Projecten kunnen via de backstage-weergave of via het projectbeheer worden gemaakt. Bij al deze twee methoden wordt het project gemaakt op basis van een basisproject. Hieronder wordt beschreven hoe u een project via de backstage-weergave maakt. Als u zelf nog geen basisproject hebt gemaakt, kunt u voorbeeldsjablonen van EPLAN gebruiken.
Voorwaarde:
U hebt toegang tot basisprojecten.
- Kies de volgende opdrachten: Bestand > Nieuw.
- Geef in het veld Projectnaam van het dialoogvenster Project maken een projectnaam zonder bestandsextensie op.
- Klik in het veld Opslaglocatie op
en definieer in het vervolgdialoogvenster de directory waarin het project moet worden opgeslagen. - Klik in het veld Basisproject op
en ga in het dialoogvenster Basisproject selecteren naar de directory waarin het basisproject zich bevindt. - Selecteer het gewenste basisproject en klik op [Openen].
- Klik op [OK].
In de doeldirectory wordt het nieuwe project *.elk gemaakt.

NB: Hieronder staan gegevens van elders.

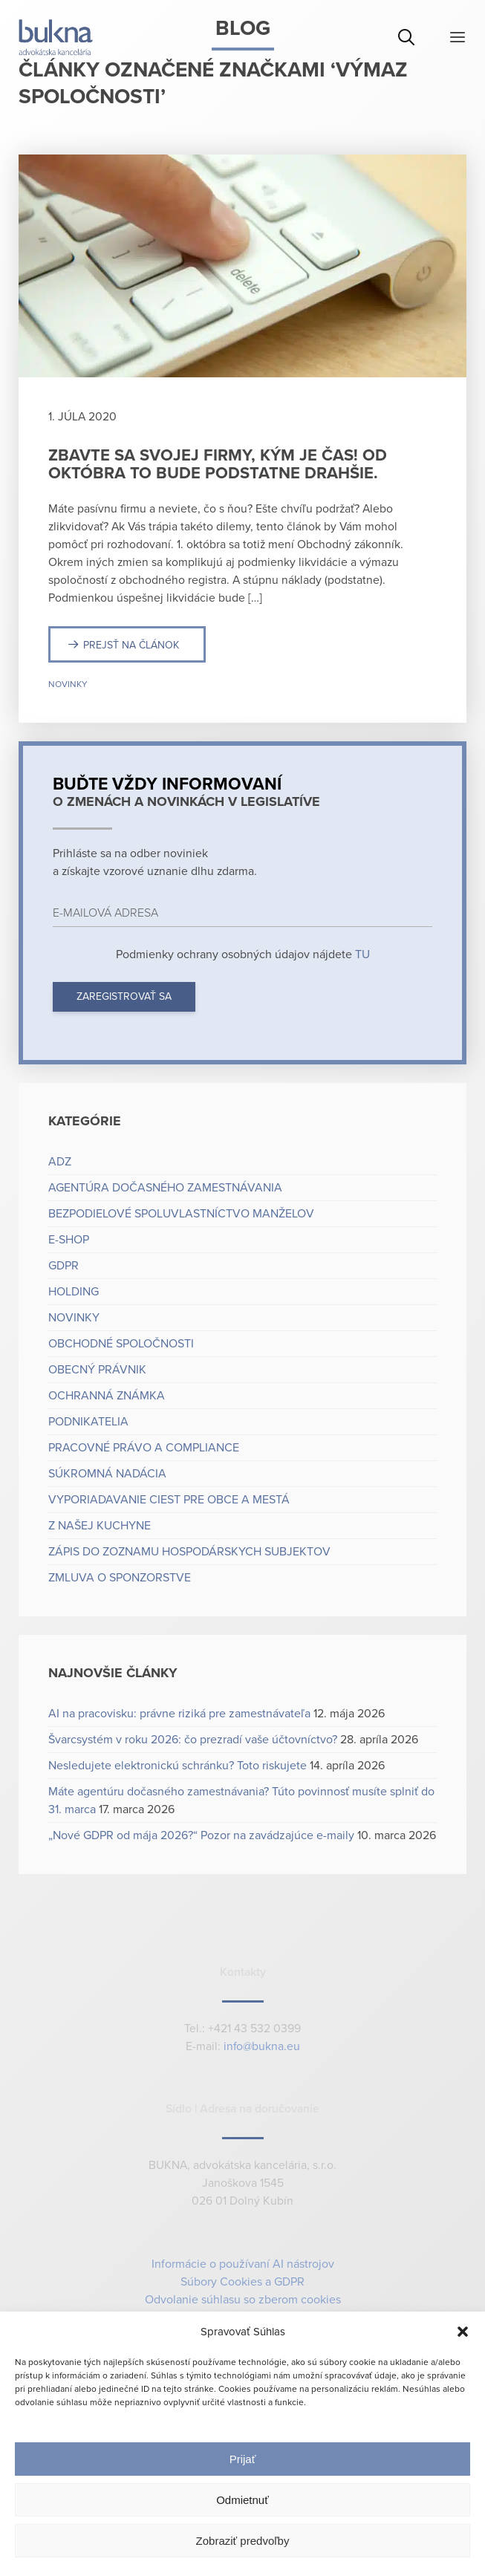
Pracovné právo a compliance (143, 1447)
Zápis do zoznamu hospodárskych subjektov (189, 1551)
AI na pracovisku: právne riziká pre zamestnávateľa (179, 1713)
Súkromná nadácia (107, 1473)
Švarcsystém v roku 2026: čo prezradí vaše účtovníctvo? (192, 1739)
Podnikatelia (88, 1421)
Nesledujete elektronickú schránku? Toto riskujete (177, 1765)
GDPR (63, 1265)
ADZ (59, 1161)
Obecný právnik (97, 1369)
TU (361, 954)
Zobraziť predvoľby (243, 2540)
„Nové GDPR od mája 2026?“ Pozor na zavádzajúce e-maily (201, 1835)
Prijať (243, 2459)
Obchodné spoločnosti (121, 1343)
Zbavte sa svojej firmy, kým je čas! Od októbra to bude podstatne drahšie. (217, 464)
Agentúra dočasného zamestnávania (165, 1187)
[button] (462, 2331)
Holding (73, 1291)
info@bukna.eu (262, 2047)
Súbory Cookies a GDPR (242, 2281)
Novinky (68, 684)
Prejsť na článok (131, 645)
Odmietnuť (242, 2500)
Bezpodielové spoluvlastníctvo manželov (181, 1213)
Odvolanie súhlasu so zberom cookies (243, 2299)
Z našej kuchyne (99, 1525)
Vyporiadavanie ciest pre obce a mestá (169, 1499)
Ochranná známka (106, 1395)
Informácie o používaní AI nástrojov (243, 2264)
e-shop (68, 1239)
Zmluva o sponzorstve (119, 1577)
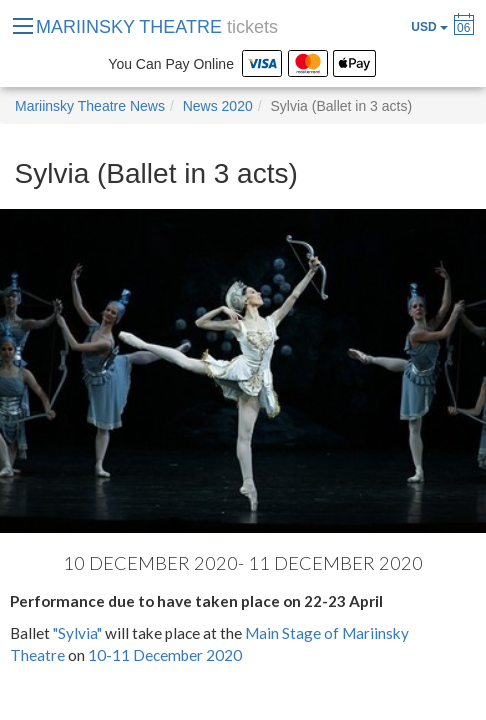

Als u met de projectbeheerfunctie werkt, wordt het nieuwe project automatisch in het projectbeheer ingelezen.
Tip:
U kunt in de projecteigenschappen aangeven uit welk basisproject een project is gemaakt:
Selecteer uw project in de pagina-navigator en kies de snelmenuopdracht Eigenschappen. Voeg in de backstage-weergave Informatie op het tabblad Eigenschappen de projecteigenschap Project: Sjabloon toe. De eigenschap geeft aan uit welke sjabloon (basisproject of bij een gekopieerd project het bronproject) het project is gemaakt. Ter onderscheiding wordt in aanvulling op de bestandsnaam ook de bestandsextensie aangegeven.